This is from the 2017 Autumn FE Exam. I believe the answer should be 3/5 but according to the answer key, it's 3/20. Can you explain why?
There are two boxes; the first box contains two green balls and three red balls; the second box contains three green balls and two red balls. A boy randomly selects a box from the two, and then randomly picks a ball from that box. If the ball is red, what is the probability that he selected the first box?
I believe it's as simple as (3/5)/(3/5 + 2/5) = 3/5.

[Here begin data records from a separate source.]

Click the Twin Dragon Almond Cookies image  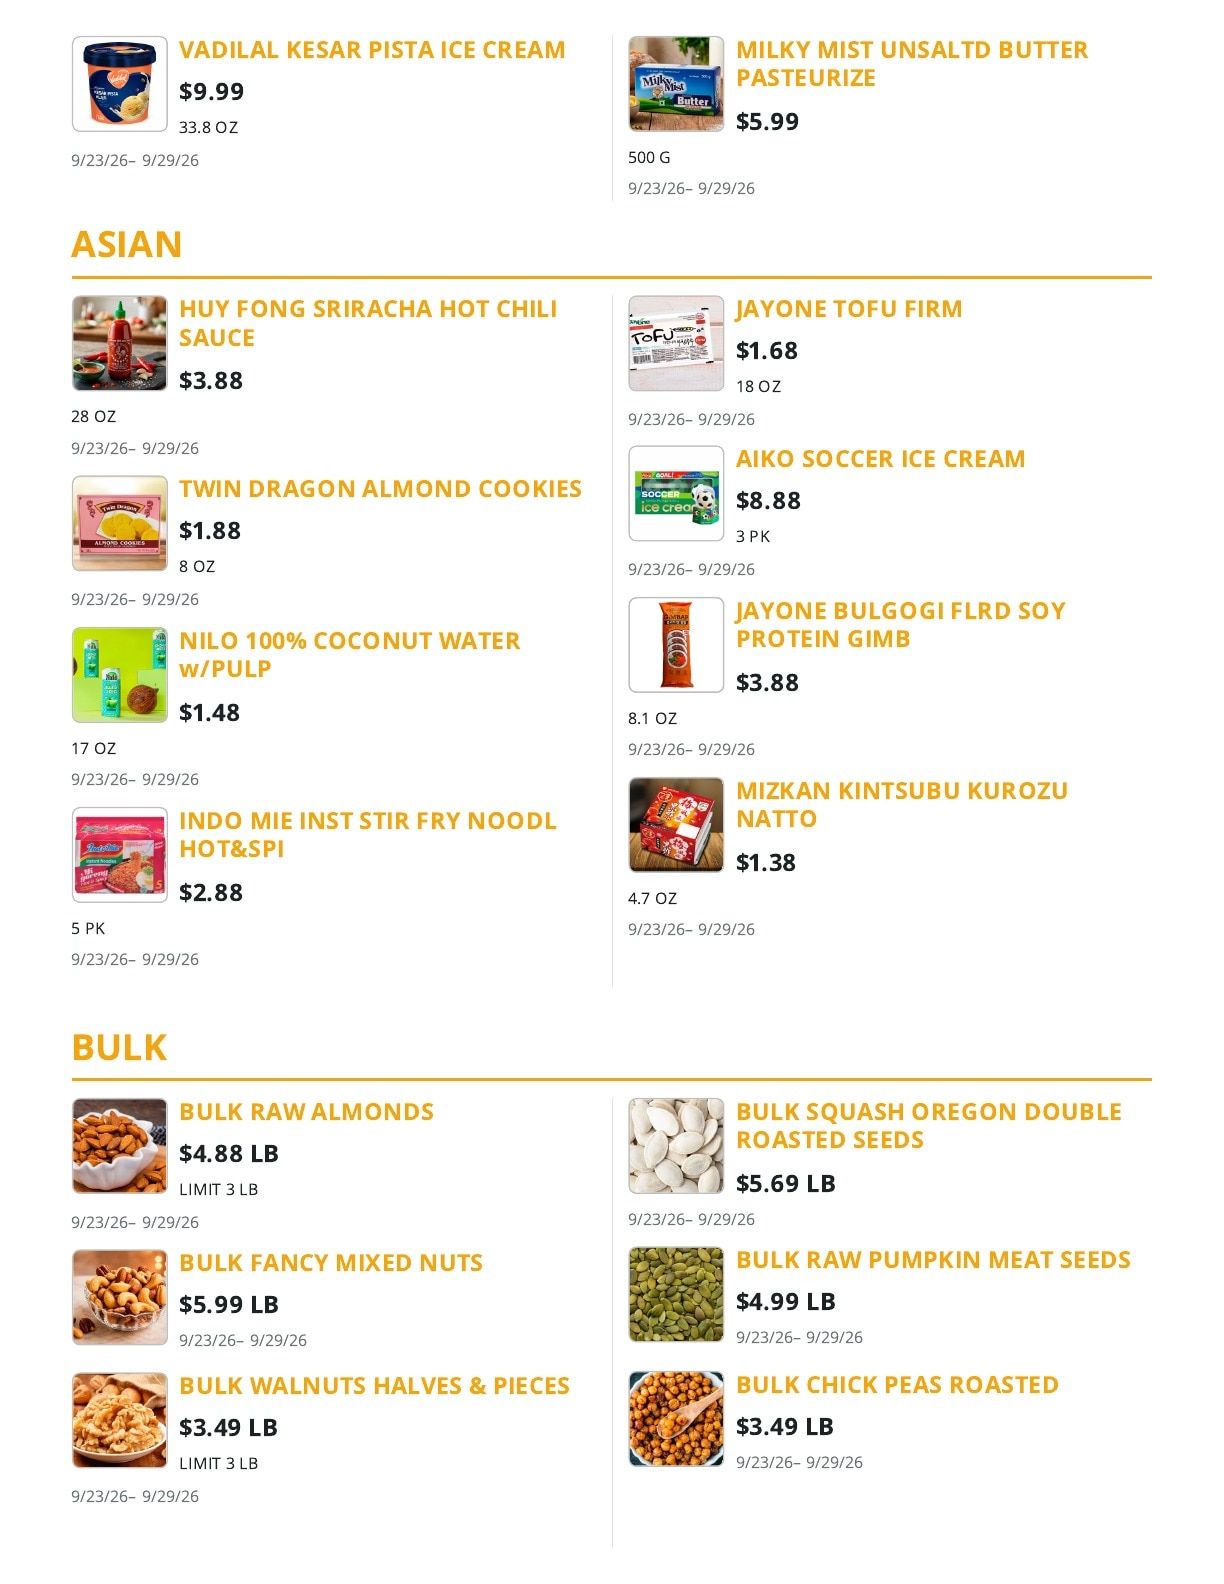pos(120,523)
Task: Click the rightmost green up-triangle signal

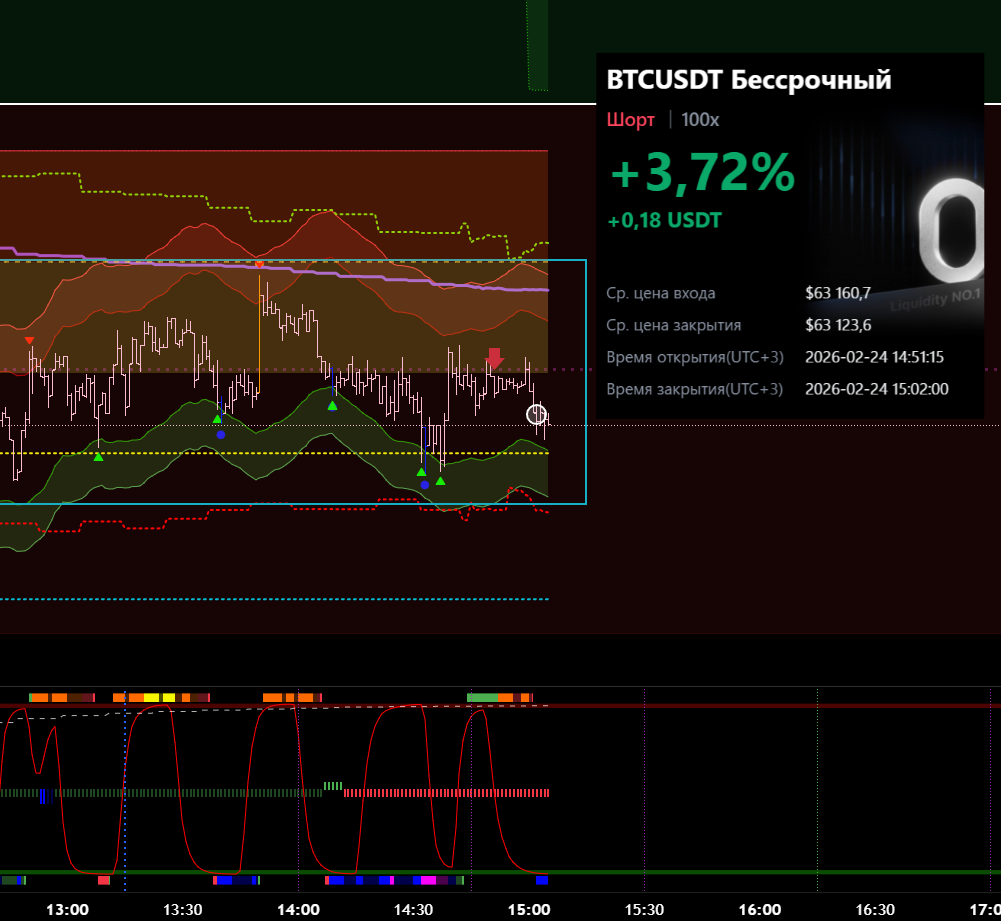Action: pyautogui.click(x=440, y=481)
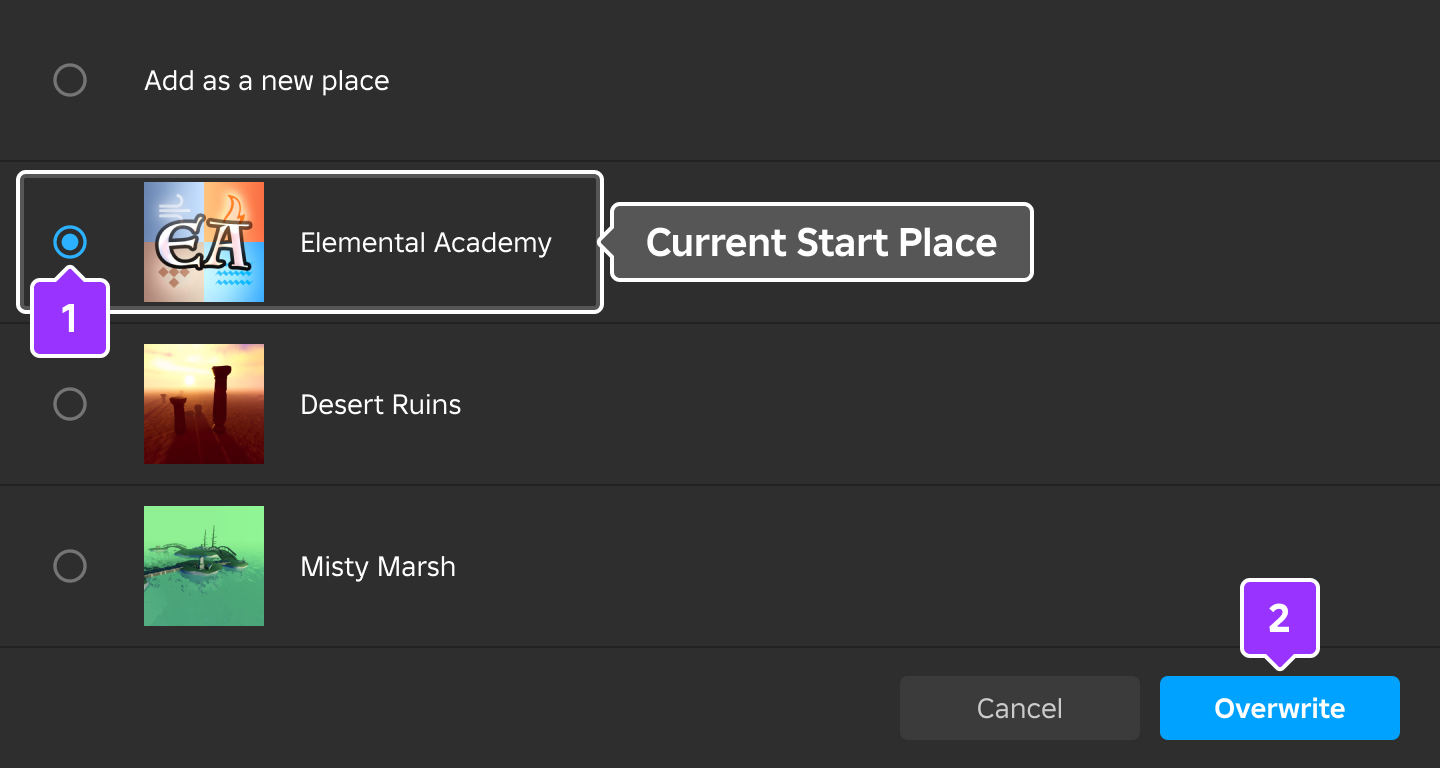
Task: Click the wind quadrant of the EA icon
Action: point(173,207)
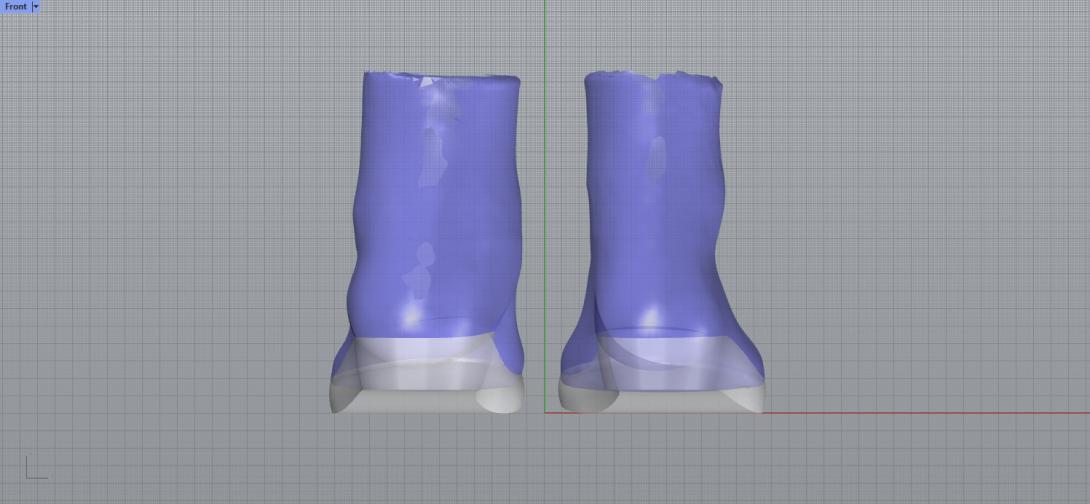The height and width of the screenshot is (504, 1090).
Task: Pick the jagged top rim of the left boot
Action: coord(440,75)
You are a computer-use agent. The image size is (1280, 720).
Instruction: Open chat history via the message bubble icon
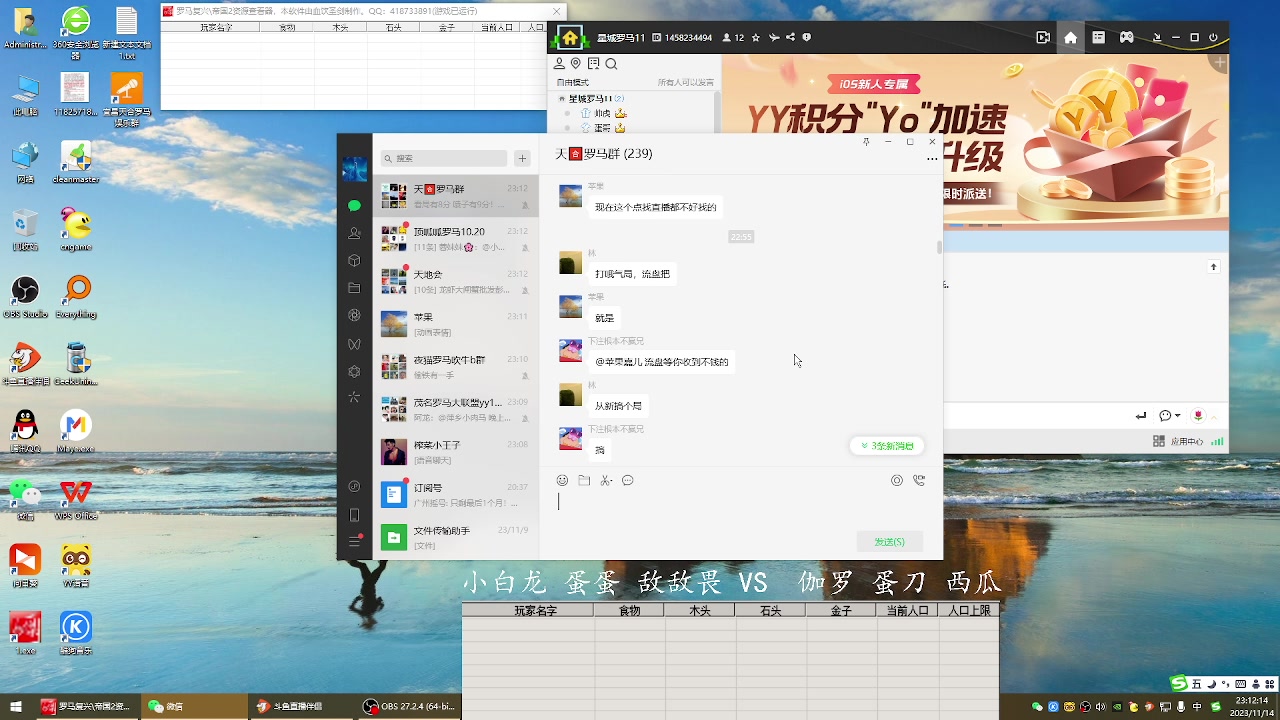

Your answer is correct. It is an application of Bayes's Rule (along with the Law of Total Probability). Labelling the events as $F$ for "is from the first box", and $R$ for "is a red ball". $$\begin{align}\mathsf P(F\mid R)&=\dfrac{\mathsf P(F)~\mathsf P(R\mid F)}{\mathsf P(F)~\mathsf P(R\mid F)+\mathsf P(F^\complement)~\mathsf P(R\mid F^\complement)}\\[1ex]&=\dfrac{\tfrac 12{\cdot}\tfrac 35}{\tfrac 12{\cdot}\tfrac 35+\tfrac 12{\cdot}\tfrac 25}\\[1ex]&=\dfrac{3}{5}\end{align}$$
Alternatively: Since there is an equal count of balls in each box, each individual ball has the an equal probability for being selected, and three of the five red balls are in the first box.